And? What's the bug? Just import like from worksheet.worksheet import Worksheet, though I don't know why you'd want to to this. A many of the modules are really internals for the library and not really intended for direct use.
CharlieC, thank you for your thoughts.
Lets consider somebody has some adaptor which job is to provide identical interface for both xls and xlsx documents. The adaptor works like this if isinstance(some_document_sheet, Worksheet): use openpyxl lib, otherwise use xlrd.
In my humble opinion, backward compatibility violation is a bug. Feel free to correct me if i am wrong. But the way i feel it is that it should be a note in a changelist or some deprecation warning or something similar to this if the removal was done on purpose.
Well, that test would fail with both ReadOnlyWorksheet and WriteOnlyWorksheet, you're safer checking the workbook. I'm taking more of the workhorse classes private to give me a bit more freedom in refactoring, but I think this change was provoked by runnning flakes over the project.

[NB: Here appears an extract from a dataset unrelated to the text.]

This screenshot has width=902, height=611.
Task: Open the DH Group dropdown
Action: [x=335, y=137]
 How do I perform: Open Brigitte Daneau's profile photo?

Flakes doesn't seem to like façade imports for some reason and I can't be bothered to spend time learning how to configure flakes!

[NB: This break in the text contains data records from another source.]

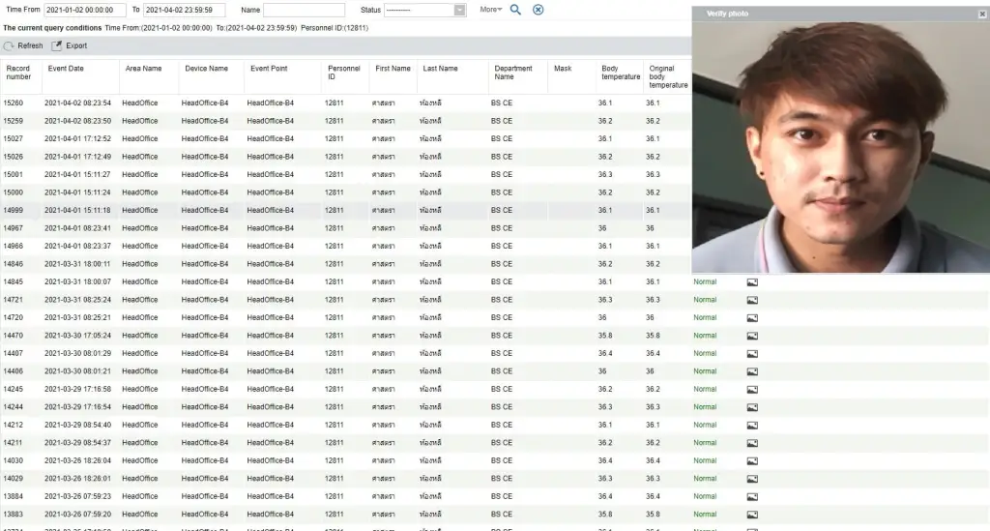
Task: Click the circled X clear-query icon
Action: click(x=539, y=10)
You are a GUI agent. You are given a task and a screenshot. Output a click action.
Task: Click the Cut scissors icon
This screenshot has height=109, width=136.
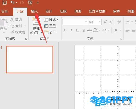pos(12,20)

I have thought about creating ABCs or Interfaces for some of the classes but seems to be overkill but would be open to a discussion of a stable API for consuming libraries and applications. I've had to break stuff (mainly styles) in the past but generally try and avoid it. I don't really think that removing a façade import really counts as breaking the API but realise any change in an upstream library that causes a break in your own causes trouble. But 2.6 was in beta with this change for several months.